Stadsklooster Groningen als voorbeeld van pionieren in Stad (Kerk in stad jr 22/ nr.15)

Onlangs kwam het PKN-rapport ‘Tussenstand pionieren: de impact van pionieren op sociale verbondenheid en geloofsontwikkeling’ uit. Projectleider pionieren Erik Verwoerd stelt dat pionieren hard ploeteren is en de plekken vaak klein en kwetsbaar zijn. Tegelijk laat het onderzoek zien dat het pionieren veel voor mensen betekent. Eén van die kleine, kwetsbare plekken is Stadsklooster Groningen. In
dit artikel reflecteer ik op enkele conclusies van het rapport.

Onderzoeksrapport
De aanleiding voor dit rapport is dat er in 2021 een nieuwe beleidsperiode begint en de vorige tussenstand uit 2017 is.

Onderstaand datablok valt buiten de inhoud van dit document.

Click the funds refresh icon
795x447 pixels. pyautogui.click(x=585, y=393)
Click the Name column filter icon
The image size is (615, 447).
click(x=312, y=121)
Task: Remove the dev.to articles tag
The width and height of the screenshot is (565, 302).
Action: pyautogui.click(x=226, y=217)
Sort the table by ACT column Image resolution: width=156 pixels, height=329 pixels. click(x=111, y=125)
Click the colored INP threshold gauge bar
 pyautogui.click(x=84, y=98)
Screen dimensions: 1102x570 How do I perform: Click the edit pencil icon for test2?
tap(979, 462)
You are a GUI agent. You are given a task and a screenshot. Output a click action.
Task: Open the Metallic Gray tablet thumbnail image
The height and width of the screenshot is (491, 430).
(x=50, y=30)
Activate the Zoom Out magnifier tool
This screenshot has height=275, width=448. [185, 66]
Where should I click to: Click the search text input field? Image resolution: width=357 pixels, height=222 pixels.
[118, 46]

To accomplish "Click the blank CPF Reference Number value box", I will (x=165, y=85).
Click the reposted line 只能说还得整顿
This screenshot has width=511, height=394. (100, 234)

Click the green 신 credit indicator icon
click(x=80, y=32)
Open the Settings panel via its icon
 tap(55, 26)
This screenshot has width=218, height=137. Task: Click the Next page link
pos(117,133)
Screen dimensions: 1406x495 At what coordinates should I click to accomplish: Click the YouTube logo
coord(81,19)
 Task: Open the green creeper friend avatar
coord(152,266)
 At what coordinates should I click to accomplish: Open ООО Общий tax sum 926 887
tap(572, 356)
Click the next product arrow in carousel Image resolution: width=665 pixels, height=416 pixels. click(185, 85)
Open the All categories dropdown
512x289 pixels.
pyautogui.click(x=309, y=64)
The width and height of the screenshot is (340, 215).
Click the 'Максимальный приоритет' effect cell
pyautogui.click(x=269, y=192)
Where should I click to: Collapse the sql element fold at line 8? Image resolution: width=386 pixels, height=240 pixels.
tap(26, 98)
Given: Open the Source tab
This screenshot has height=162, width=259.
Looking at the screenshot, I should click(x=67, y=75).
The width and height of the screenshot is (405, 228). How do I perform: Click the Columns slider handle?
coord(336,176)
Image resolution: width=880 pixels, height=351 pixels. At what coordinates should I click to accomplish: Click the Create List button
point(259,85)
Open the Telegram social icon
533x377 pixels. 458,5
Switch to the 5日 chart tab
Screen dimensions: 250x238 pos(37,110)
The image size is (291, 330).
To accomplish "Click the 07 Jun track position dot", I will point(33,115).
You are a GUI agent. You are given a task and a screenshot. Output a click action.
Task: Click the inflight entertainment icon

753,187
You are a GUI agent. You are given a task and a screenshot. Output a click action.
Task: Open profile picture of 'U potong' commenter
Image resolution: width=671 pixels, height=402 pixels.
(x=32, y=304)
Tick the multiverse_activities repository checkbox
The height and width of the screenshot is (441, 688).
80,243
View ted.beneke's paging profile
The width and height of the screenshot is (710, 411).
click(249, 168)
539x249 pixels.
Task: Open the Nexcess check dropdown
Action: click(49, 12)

De centrale vraag luidt: hoe staat het ervoor met de pioniersplekken binnen de PKN? Inmiddels zijn er al 147 pioniersplekken gestart of in oprichting. Per pioniersplek zijn gemiddeld zo’n 181 mensen betrokken. Daarmee is een divers veld ontstaan van mensen en organisaties die buiten de traditionele kerkvorm zijn weg hoopt te vinden.
Het onderzoek is gebaseerd op 42 interviews van betrokkenen bij 12 pioniersplekken.

Corona
De impact van de coronacrisis is buiten beschouwing gebleven. De publicatiedatum viel namelijk samen met de komst van corona. Mogelijk zijn pioniersplekken nog kwetsbaarder in deze crisis dan traditionele kerkvormen. Tegelijk zullen sommige pioniersplekken juist meer wendbaar en flexibel zijn. Daarnaast is het mogelijk dat, mede dankzij het pionieren, er meer aandacht is voor vormen van samenkomen dan de nu veelal gemankeerde ‘eredienst’. Zo zie ik dat een sober getijdengebed in kleine kring, het delen van stilte en het waarderen van de natuur als bron van spiritualiteit en pelgrimage (in eigen land) weinig belemmering ondervinden in deze tijd.

Stadsklooster Groningen
Inmiddels bestaat Stadsklooster Groningen al vijf jaar. Het is gestart met een groep mensen die tot aan de coronacrisis vrijwel dagelijks samenkomt voor de vespers. Maandelijks zijn er ongeveer 150 bezoekers, waarvan een groot deel enkele keren per maand een getijdengebed bezoekt. Naast het kernteam en de monastiek pionier zijn er een aantal vrijwilligers en een stagiaire. Binnen het brede veld van pionieren valt Stadsklooster Groningen onder de zogenoemde monastieke plekken. Deze subgroep verbindt monastieke spiritualiteit met hedendaagse zingeving.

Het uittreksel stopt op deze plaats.